IT leaders must actively refine their internal processes to reduce their organizations’ exposure to IT security risks as business IT environments grow increasingly complex. It’s not just about determining which employees need access to specific systems. Leaders also have to consider non-human access—those entries granted to automated systems and external tools.
Varun Prasad, vice-president of ISACA San Francisco Chapter, highlights a common pitfall: companies often rush through traditional access management steps amidst their sprawling IT landscapes. He stresses the need to regularly review access authorizations, asserting that this shouldn’t just tick a box but involve a careful analysis to spot any privilege access creep.
The review should extend beyond just production system access. Prasad urges leaders to include all non-human identities and cover critical resources like source code repositories and secret vaults. With human error being a frequent cause of cyber incidents, automating key processes like account provisioning and access reviews can be a smart move. He also suggests linking the centralized identity access management (IAM) platform with the human resource management system to streamline employee offboarding.
Periodically automating access reviews can help ensure that access rights align with job responsibilities. While social engineering is a well-known tactic for stealing passwords, Prasad notes cyber attackers are now exploiting phishing to access MFA codes too. He advocates for adopting phishing-resistant MFA methods, like WebAuthn and PKI-based authentication, to eliminate the human error factor.
Forrester indicates that generative AI can spot new identity threats across various platforms. Some IAM tools now create identity and access policies to combat these threats. Additionally, non-technical users can use natural language to query IAM systems, making it easier to assess risks.
Despite advances in IAM technologies, Prasad insists that access management remains a priority. Research from the Cloud Security Alliance ranks IAM-related risks among the top threats to cloud computing, and a poll showed that 84% of 500 surveyed organizations faced identity-related breaches last year. Thankfully, major cloud providers like AWS and Microsoft Azure support phishing-resistant MFA, seen as essential by CISA in a zero-trust framework.
Beyond technology, Prasad calls for companies to foster a strong security culture. Practicing basic IAM hygiene—like the principle of least privilege and regular entitlement reviews—is crucial. With so many IAM issues tied to data breaches, efficient IAM governance is vital for robust cybersecurity.
Andrew Peel and Scott Swalling from PA Consulting point out that IAM should be more than a defensive wall; it needs to involve proactive threat detection and response, incorporating practices like zero trust. They encourage organizations to develop capabilities to identify signs of compromise, noting that usage trends can reveal vulnerabilities.

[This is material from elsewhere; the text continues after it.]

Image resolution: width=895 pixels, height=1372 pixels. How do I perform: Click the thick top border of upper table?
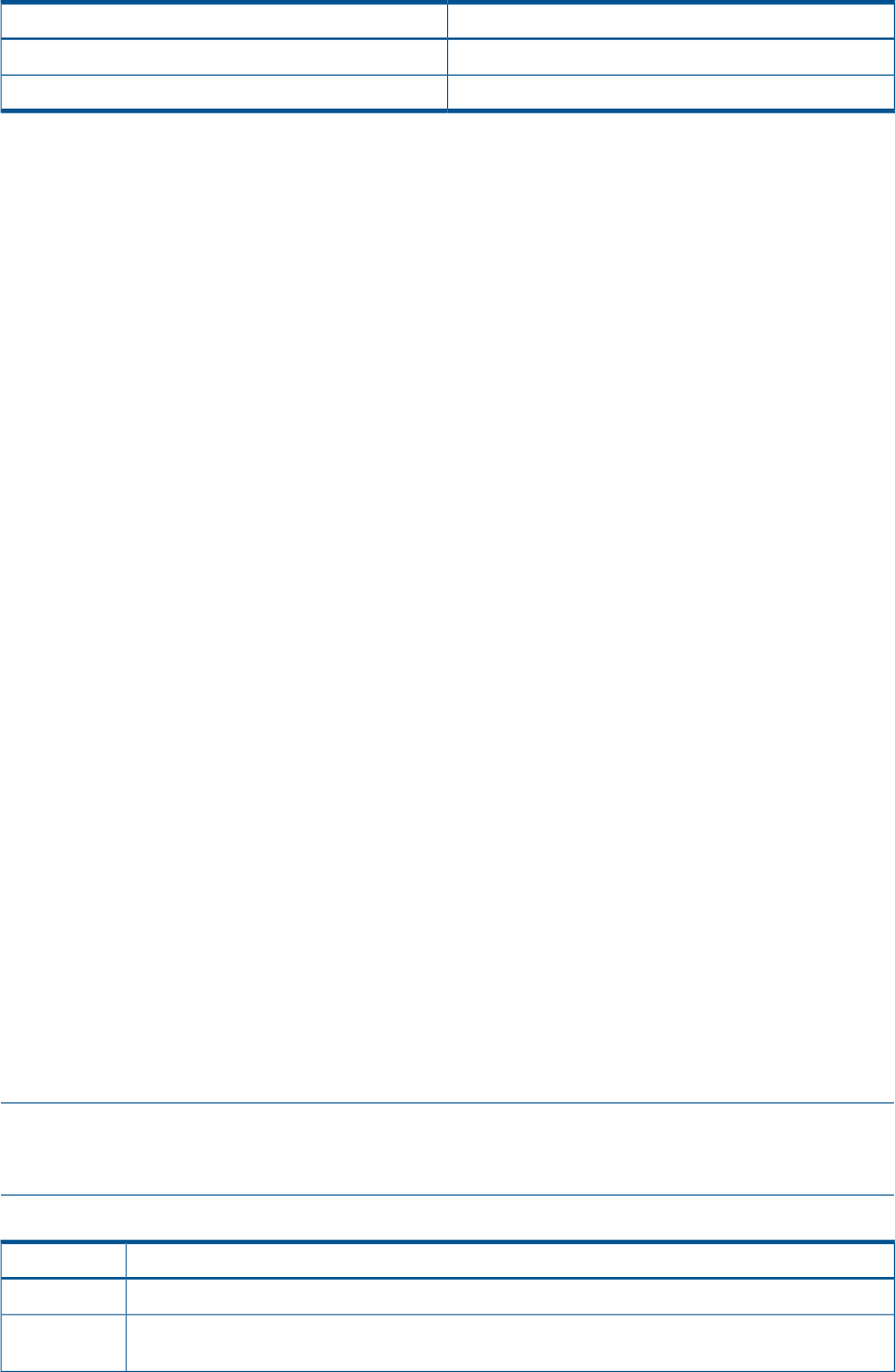pyautogui.click(x=447, y=3)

Detection tools that log IAM activities can help mitigate the fallout from phishing by identifying unusual behavior, like unauthorized rights escalation. A strong identity-centric security posture is key to combating cyber threats effectively. Using high-quality identity data, technology controls, and user education creates a resilient defense against evolving attacks.
Mike Gillespie from Advent IM emphasizes that this is fundamentally a people challenge, not just a tech issue. By focusing on human factors in the security strategy, organizations can bolster their defenses against cyber threats, phishing, and ransomware.
Recent breaches targeting IAM tech providers have forced IT decision-makers to reconsider their vendor selections. Forrester notes a growing demand for IAM providers to demonstrate strong internal processes and compliance with regulations like SOC 2 and ISO 27002. Organizations should insist on multifactor authentication for all users and prioritize providers that embrace secure-by-design principles.
While IAM technologies play a crucial role in cybersecurity, their effectiveness relies on individuals making informed decisions. Gillespie suggests that instead of imposing access restrictions, teams should be involved in identifying their access needs. By encouraging collaboration and understanding, organizations can create a security framework that safeguards both people and the systems they operate.